Culture and the amenities would have to fit in here. But look around. Fine dining has given way to the sports bar—there isn’t a single high quality restaurant in the city. The Downey Civic Theater, our largest municipal building and a facility that should be pulsing with day-long activity, has declined into irrelevance—nobody talks about what’s happening there except the gaggle of community groups and commercial acts that book single events. It’s a theater that never shows theater. For most of the week it looms in the dark like a ghost ship.

The Symphony still performs, and both the Stay Gallery and the Downey Arts Coalition have shown a lot of variety, dedication and initiative in programming numerous events throughout the year. But they haven’t yet spliced into the city’s DNA. The general feeling described in Niertit’s article, of loss, of inhuman commercial scale, of indifference to the look and history of things that give people their sense of belonging, still make up our atmosphere.

When Fernando Vasquez took office on the city council, I thought that was just what we needed. He majored in urban planning and he spoke of visiting small cities in Europe that know the esthetic and spiritual value of central plazas and parks, with fountains and benches and other architectural venues where people could sit and enjoy and invite their souls. But it’s clear now that he’s not going to bring that vision to Downey. Nor is the rest of the city council, whom I consider to be conscientious, well-intended public servants. We don’t know what they’re really up against in trying to guide the city into the future. I believe they’re doing the best they can, and it’s easy and convenient for us to criticize them, as I’ve done in the past, and as Joan Niertit implicitly does in her piece. But I also believe they’re not fully up to the task of reinventing Downey’s identity. Slapdash branding won’t do, and frankly it’s insulting for them to try and make us think it will.

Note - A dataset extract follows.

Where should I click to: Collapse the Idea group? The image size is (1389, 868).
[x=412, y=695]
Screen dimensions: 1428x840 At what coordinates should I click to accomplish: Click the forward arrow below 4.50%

We mustn’t forget that we live in a representative democracy. If Downey has unraveled from its former distinction, it’s up to us to ask of our future leaders, the ones who’ll step up when our current crop terms out, what their vision is to make this city more than an ongoing  commercial enterprise, that is, a place of happiness and fulfillment where we feel distinctly at home in the universe. The place for us like no other.

Maybe it’s too much to ask of anyone, but we can at least try as we inch our way there.